## [Selected extract]
══════════════════════════════
Genetic dissection of triplicated Hsa21 orthologs produces differential skeletal phenotypes in Down syndrome mouse models.

Down syndrome (DS) phenotypes result from triplicated genes, but it is generally unknown how specific three copy human chromosome 21 (Hsa21) orthologous genes or interactions between genes affect these traits. A mouse mapping panel genetically dissecting Hsa21 syntenic regions was used to investigate the contributions and interactions triplicated Hsa21 orthologous genes on mouse chromosome 16 (Mmu16). Four-month-old femurs of male and female Dp9Tyb, Dp2Tyb, Dp3Tyb, Dp4Tyb, Dp5Tyb, Dp6Tyb, Ts1Rhr, and Dp1Tyb;Dyrk1a+/+/- mice were analyzed by micro-computed tomography and 3-point bending to assess skeletal structure and mechanical properties. Male and female Dp1Tyb mice, with the entire Hsa21 homologous region of Mmu16 in three copies, display specific bone deficits similar to humans with DS and were used as a baseline comparison for the other strains in the panel. Bone phenotypes varied based on triplicated gene content, sex, and bone compartment. Three copies of Dyrk1a played a sex-specific, essential role in trabecular deficits and may interact with other genes to influence cortical deficits related to DS. Triplicated genes in Dp9Tyb and Dp2Tyb mice improved some skeletal deficits. As triplicated genes may both improve and worsen bone deficits, it is important to understand the interaction between and molecular mechanisms of skeletal alterations affected by these genes.
══════════════════════════════
## [What you are asked to do]
Answer these questions from the Down syndrome study above, one line each:
1. How old were the mice whose femurs were analyzed?
2. Which mice were used as the baseline comparison for the other strains?
3. In which two strains did triplicated genes improve some skeletal deficits?
The material that comes next has no connection to the Down syndrome study.
══════════════════════════════
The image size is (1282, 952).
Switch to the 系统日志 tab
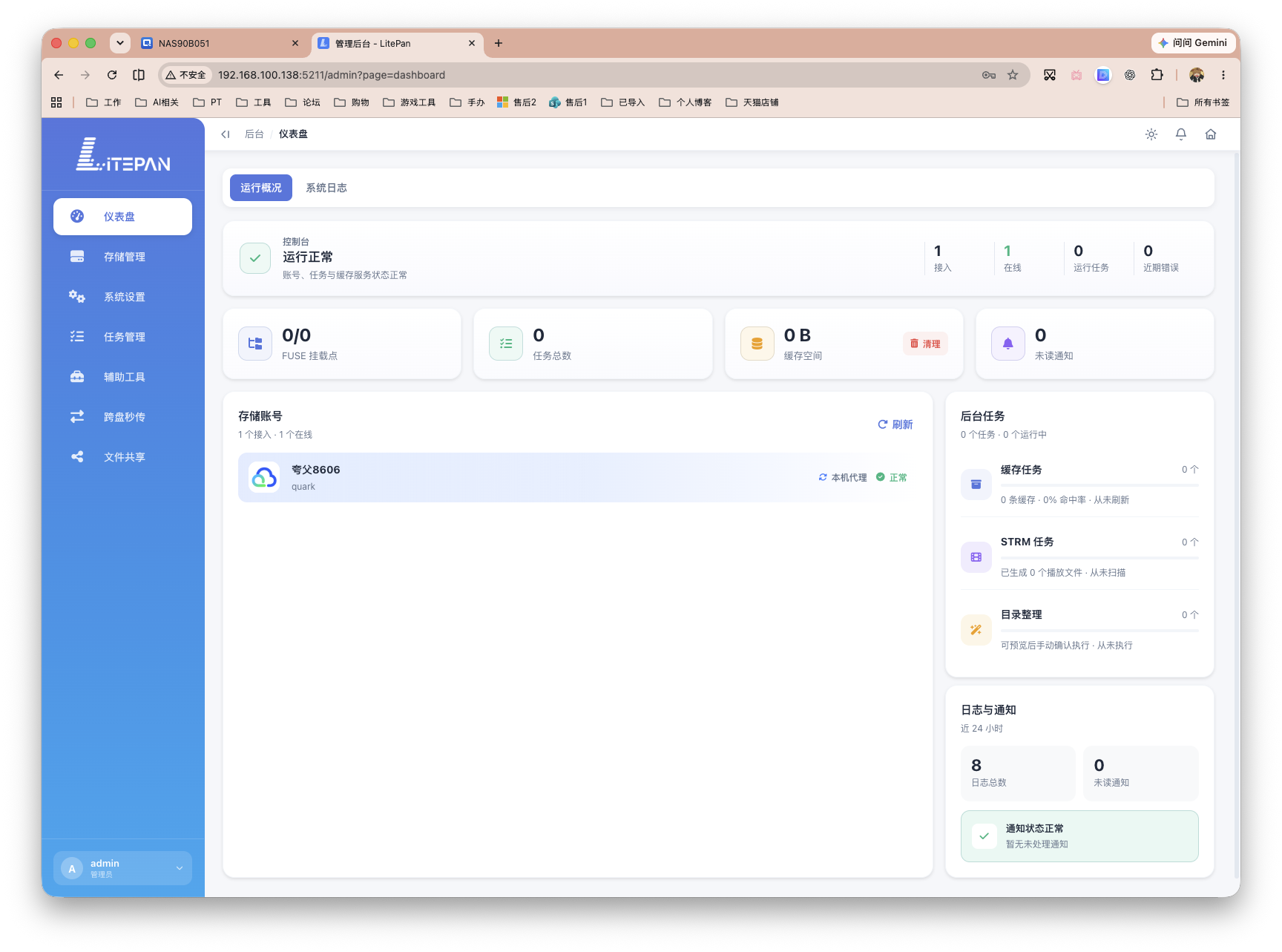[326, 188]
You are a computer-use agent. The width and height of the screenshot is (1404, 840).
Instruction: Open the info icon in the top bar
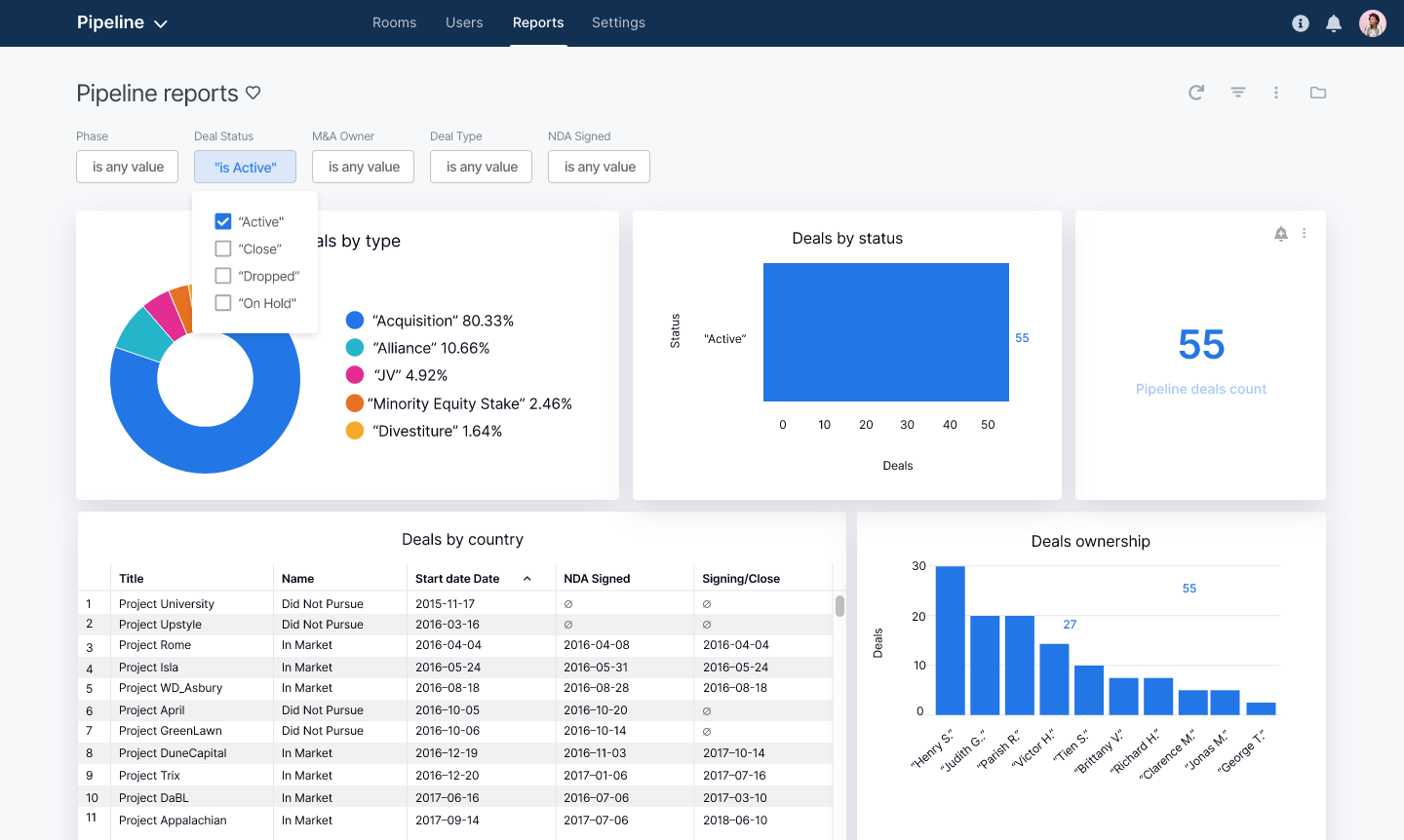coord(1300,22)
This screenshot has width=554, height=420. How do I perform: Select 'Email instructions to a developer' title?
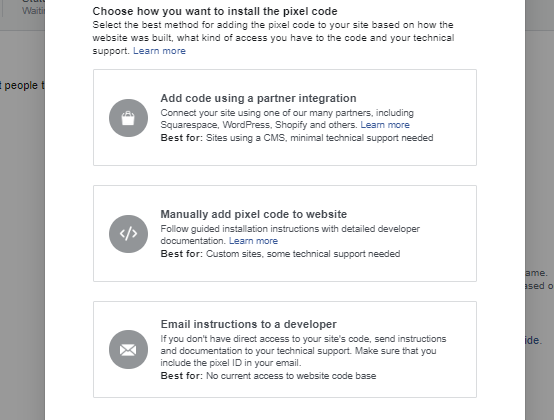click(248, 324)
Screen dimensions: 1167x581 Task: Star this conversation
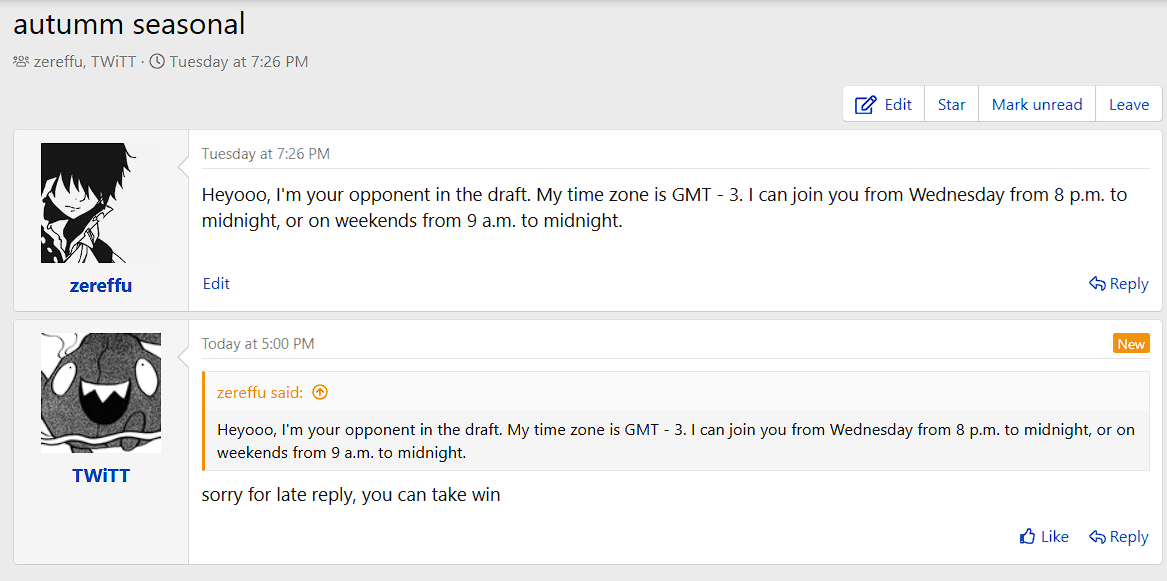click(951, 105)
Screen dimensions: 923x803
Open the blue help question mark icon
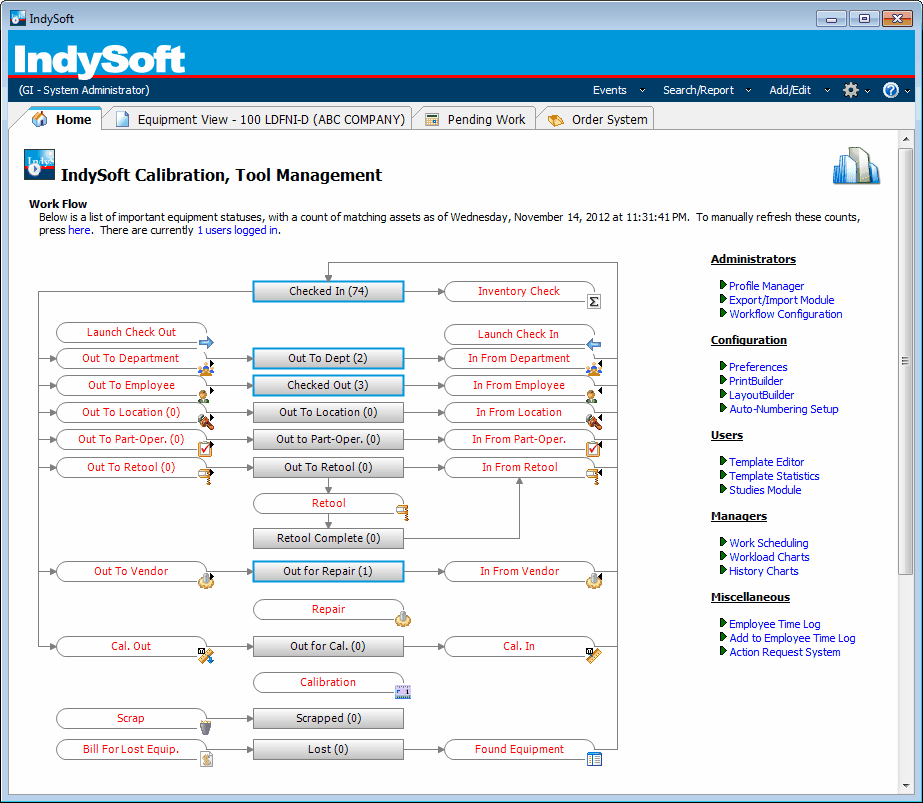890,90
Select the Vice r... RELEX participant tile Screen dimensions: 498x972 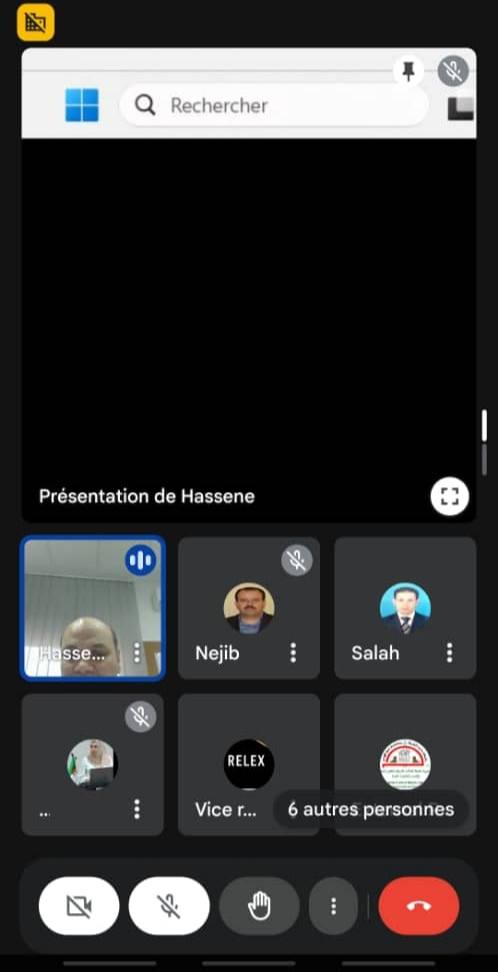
══════════════════════════════
## [Answer for the task]
1. Four months old.
2. Male and female Dp1Tyb mice.
3. Dp9Tyb and Dp2Tyb.